Per-unit margin is only half the story, though — Amazon's search traffic often produces more predictable volume at scale, which is where its higher per-unit cost can still win on total profit.

Which to choose by goal

  • Maximizing margin per unit on a validated product: TikTok Shop's lower core fees usually win, provided you can generate views without an expensive creator program.
  • Predictable, scalable volume from buyers already looking to purchase: Amazon's search intent still has the edge, even at a higher take-rate.
  • Fast cash-cycle, lower up-front capital: TikTok Shop's free-storage window and often-quicker payouts help if you're reinvesting margin quickly.
  • Long-established catalog, review history, brand trust: Amazon's ranking and review system compounds over time in a way a feed algorithm doesn't.
  • Testing a new product cheaply: TikTok Shop's new-seller 3% referral discount (first 30 days after a first sale within 60 days) is a genuine head start Amazon doesn't offer.

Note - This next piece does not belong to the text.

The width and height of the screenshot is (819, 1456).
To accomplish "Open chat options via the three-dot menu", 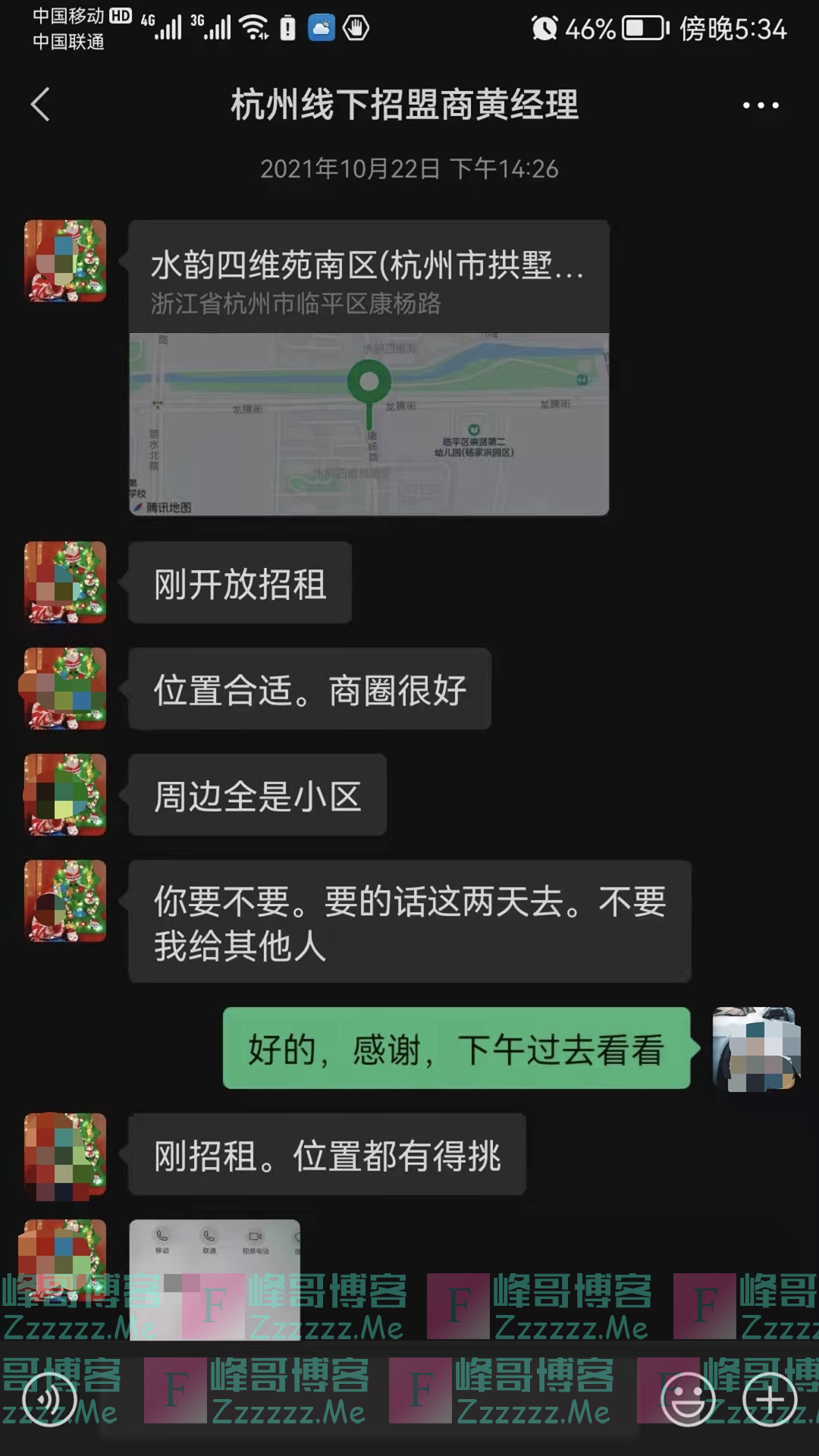I will click(x=760, y=106).
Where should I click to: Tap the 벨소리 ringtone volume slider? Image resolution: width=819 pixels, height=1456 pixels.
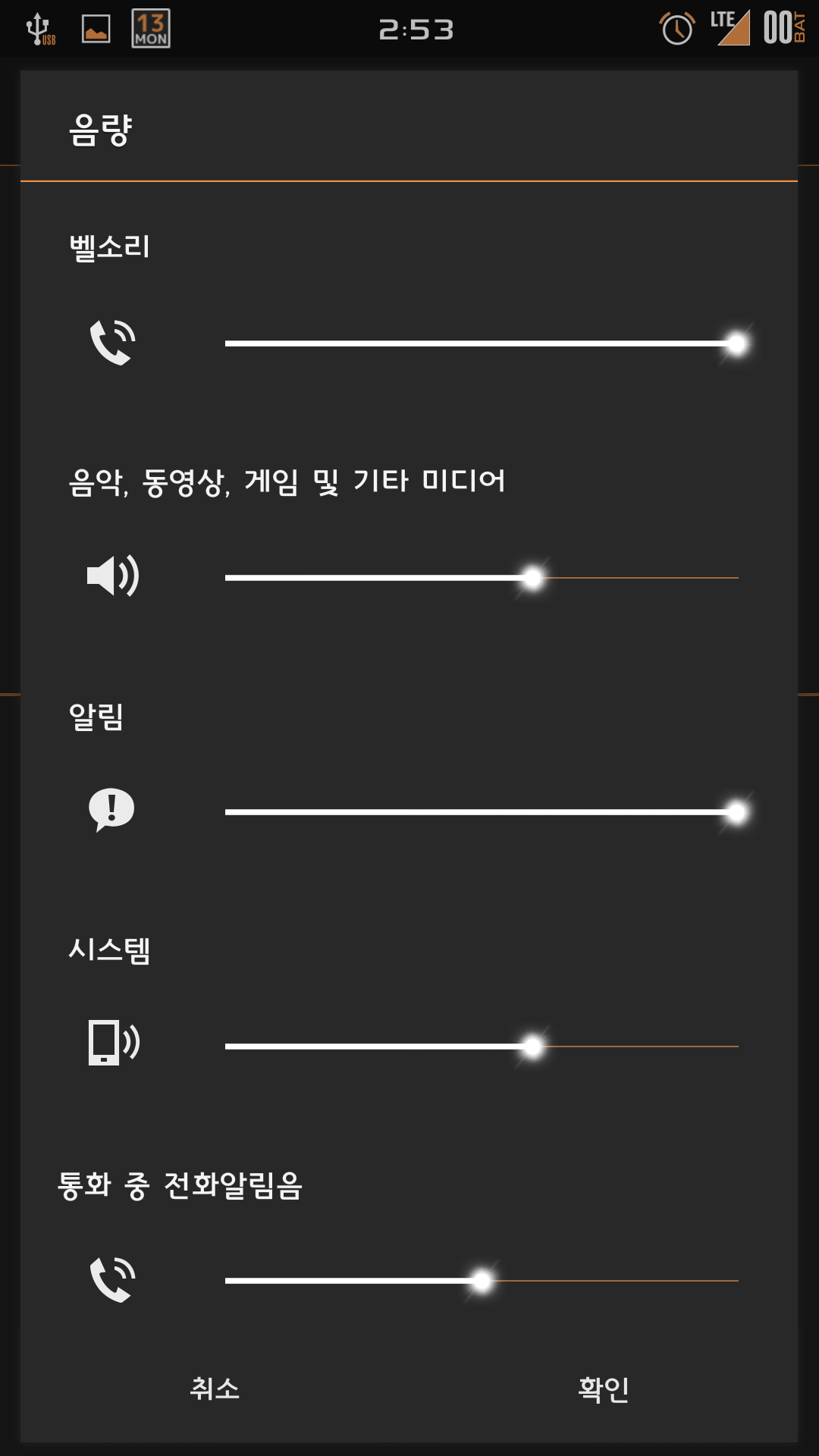[481, 344]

Most sellers don't have to choose forever — many run both, using TikTok for discovery and testing, and Amazon for scaled, repeatable search demand.

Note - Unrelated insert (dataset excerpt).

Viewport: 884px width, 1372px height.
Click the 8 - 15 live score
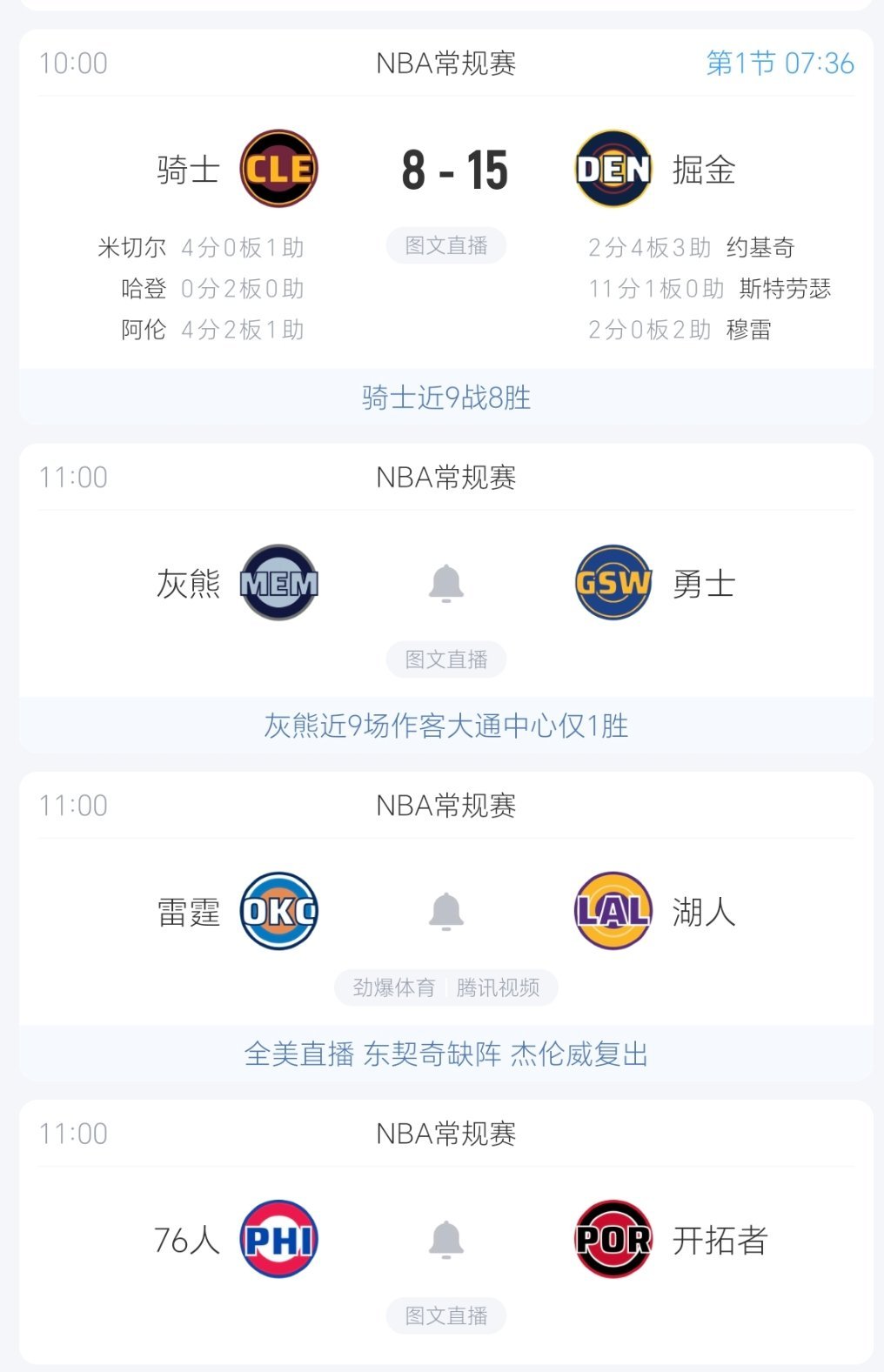[452, 169]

Run both numbers on your product

Rate cards on both platforms change often enough that memorizing them isn't a strategy — modeling your actual product is. Profitlee runs the same product through both fee stacks — referral, fulfillment, storage, ads, and returns — so you see the real net margin on each platform before you commit inventory. Open the calculator, enter the product once, and flip between Amazon and TikTok Shop.

Sources

Frequently asked questions

Is TikTok Shop more profitable than Amazon?
Often, on a per-unit basis — TikTok Shop's 6% referral fee undercuts Amazon's typical 15%, and that gap survives even a 15% creator commission on our modeled product. But single-unit fulfillment costs are similar, and Amazon's search-intent traffic can produce more predictable volume, so total profit depends on your ability to generate views on TikTok versus rank on Amazon.
Which platform has lower fees?
TikTok Shop's core marketplace fee is lower (6%, versus Amazon's 8–15%, mostly 15%), and it has fewer fixed costs — no inbound placement or low-inventory-level fees. Per-unit FBT fulfillment ($4.28–$7.20 single-unit by weight) is comparable to FBA for light items, and cheaper on multi-unit orders.
Can I sell on both at once?
Yes, and many sellers do — using TikTok Shop for content-driven discovery and testing, and Amazon for scaled search demand. Just model each platform's real margin separately; the same price point can be profitable on one and thin on the other.
Which is better for beginners?
It depends on your strength. If you can create content or work with creators, TikTok Shop's lower entry fees and new-seller referral discount make it cheaper to test. If you'd rather compete on search ranking and reviews without building an audience, Amazon's established buyer intent may convert more predictably, at a higher fee.